= What is required =
Return only the lines of the listing below that run from the line with "Новосибирске (288, 1909)" through the line with "[Retourner à l'accueil] (21, 86)", both ends included, exactly as written.

= Listed records =
#####

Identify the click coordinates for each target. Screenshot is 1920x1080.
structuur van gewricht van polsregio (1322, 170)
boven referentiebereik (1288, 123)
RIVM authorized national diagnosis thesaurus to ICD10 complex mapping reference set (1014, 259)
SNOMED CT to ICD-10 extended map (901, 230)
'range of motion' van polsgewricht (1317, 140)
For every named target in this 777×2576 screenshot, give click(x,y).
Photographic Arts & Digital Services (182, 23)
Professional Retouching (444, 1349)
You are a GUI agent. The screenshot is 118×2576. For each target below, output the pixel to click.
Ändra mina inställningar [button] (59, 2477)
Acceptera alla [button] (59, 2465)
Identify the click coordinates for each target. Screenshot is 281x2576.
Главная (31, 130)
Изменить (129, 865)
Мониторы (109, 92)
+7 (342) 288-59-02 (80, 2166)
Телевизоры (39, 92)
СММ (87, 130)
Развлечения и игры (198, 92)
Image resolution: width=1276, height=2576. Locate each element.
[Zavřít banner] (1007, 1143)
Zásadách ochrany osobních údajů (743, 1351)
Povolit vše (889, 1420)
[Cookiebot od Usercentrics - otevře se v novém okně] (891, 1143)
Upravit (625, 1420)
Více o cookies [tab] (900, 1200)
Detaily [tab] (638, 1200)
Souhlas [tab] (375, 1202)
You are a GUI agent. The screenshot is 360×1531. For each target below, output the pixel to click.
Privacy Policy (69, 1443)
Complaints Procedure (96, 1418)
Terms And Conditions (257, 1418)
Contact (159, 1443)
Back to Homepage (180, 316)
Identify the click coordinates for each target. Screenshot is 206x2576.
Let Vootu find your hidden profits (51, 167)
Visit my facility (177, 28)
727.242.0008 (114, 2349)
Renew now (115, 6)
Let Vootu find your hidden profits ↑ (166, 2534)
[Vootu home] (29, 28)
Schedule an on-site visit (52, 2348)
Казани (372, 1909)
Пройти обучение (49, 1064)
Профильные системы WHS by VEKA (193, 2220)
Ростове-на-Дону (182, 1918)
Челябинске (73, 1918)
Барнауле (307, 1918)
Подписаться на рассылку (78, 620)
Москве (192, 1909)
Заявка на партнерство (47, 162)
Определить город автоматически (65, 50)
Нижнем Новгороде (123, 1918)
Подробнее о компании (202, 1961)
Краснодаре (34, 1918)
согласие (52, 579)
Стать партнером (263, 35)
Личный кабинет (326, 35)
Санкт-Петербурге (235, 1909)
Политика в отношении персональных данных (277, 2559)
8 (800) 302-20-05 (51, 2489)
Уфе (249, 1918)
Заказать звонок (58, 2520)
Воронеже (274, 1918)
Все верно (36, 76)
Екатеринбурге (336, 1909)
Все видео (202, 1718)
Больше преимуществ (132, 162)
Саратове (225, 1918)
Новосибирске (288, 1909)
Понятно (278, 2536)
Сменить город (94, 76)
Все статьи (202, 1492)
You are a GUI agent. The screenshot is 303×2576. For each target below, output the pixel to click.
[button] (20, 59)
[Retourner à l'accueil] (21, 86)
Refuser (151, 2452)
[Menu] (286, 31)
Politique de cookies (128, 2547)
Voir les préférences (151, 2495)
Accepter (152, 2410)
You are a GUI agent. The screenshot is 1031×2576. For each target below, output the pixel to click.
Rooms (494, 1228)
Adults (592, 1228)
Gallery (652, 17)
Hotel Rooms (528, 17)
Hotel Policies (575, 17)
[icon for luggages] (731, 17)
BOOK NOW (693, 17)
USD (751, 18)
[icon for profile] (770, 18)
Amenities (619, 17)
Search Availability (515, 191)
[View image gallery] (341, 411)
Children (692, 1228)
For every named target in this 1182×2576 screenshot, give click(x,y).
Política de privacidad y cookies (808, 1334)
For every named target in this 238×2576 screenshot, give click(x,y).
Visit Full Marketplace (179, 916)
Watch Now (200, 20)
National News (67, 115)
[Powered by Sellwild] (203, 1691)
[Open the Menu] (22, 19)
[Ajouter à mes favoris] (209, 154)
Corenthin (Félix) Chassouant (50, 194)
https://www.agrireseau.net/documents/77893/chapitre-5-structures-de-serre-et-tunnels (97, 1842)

#####

= Response for this exercise =
Новосибирске (288, 1909)
Понятно (278, 2536)
Сменить город (94, 76)
Все статьи (202, 1492)
You are a GUI agent. The screenshot is 303×2576. For each target below, output the pixel to click.
[button] (20, 59)
[Retourner à l'accueil] (21, 86)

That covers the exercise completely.